_Action item_:
Beginning at the line containing "Where should I", give again every line through the end of the data, unchanged and with both ends included. Drop any pictures.
Start of Supplied records
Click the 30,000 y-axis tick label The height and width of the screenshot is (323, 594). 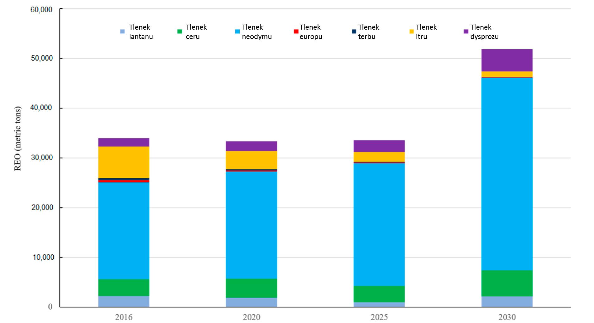pyautogui.click(x=41, y=158)
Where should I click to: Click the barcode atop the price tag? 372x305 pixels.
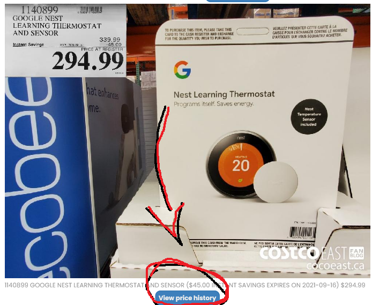click(x=90, y=10)
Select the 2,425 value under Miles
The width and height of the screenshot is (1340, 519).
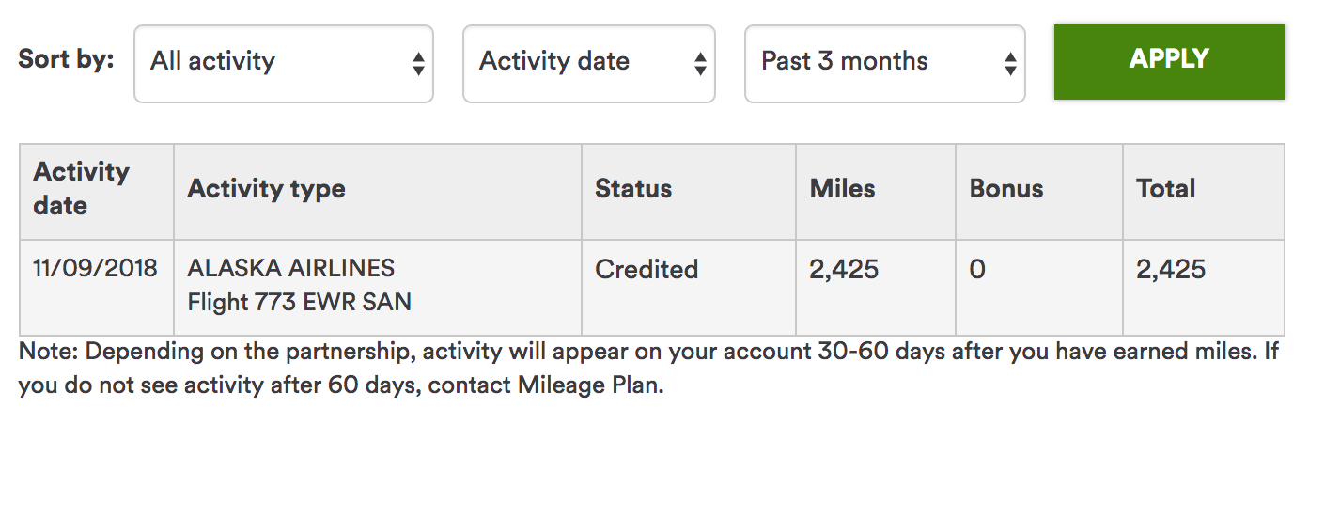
End of Supplied records
_Response box_:
Where should I click to: Click the barcode atop the price tag? 372x305 pixels.
click(x=90, y=10)
Select the 2,425 value under Miles
The width and height of the screenshot is (1340, 519).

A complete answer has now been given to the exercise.